>>>

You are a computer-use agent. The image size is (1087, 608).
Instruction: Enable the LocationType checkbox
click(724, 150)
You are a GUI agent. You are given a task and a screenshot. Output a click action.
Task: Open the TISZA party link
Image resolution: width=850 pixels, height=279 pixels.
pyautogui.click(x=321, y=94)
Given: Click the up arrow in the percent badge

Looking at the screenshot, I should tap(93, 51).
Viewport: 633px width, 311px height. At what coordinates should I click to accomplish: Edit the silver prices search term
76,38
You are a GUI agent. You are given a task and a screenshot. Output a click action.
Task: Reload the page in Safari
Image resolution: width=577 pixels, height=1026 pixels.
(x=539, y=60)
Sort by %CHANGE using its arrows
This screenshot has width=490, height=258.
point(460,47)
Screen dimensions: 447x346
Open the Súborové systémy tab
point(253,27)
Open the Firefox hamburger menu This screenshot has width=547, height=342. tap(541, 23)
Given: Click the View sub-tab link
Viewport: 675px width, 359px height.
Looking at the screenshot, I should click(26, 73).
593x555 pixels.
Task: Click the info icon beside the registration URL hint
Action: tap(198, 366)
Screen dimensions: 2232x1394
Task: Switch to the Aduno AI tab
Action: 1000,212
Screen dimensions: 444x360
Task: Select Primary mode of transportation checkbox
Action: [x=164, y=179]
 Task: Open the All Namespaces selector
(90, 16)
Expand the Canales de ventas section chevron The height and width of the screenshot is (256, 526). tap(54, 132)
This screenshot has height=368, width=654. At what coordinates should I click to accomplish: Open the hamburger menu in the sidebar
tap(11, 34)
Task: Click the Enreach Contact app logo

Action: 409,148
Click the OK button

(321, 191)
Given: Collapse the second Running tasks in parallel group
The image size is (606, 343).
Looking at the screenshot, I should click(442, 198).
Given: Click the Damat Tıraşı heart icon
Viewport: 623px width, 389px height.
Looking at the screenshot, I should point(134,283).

<<<

▸ **Written problem**
Please give the lines of the listing above, from the line containing "Given: Click the up" through the line containing "(x=539, y=60)", as a JSON list of strings with one string per line and blank lines omitted.

▸ **Answer for the task**
[
  "Given: Click the up arrow in the percent badge",
  "Looking at the screenshot, I should tap(93, 51).",
  "Viewport: 633px width, 311px height. At what coordinates should I click to accomplish: Edit the silver prices search term",
  "76,38",
  "You are a GUI agent. You are given a task and a screenshot. Output a click action.",
  "Task: Reload the page in Safari",
  "Image resolution: width=577 pixels, height=1026 pixels.",
  "(x=539, y=60)"
]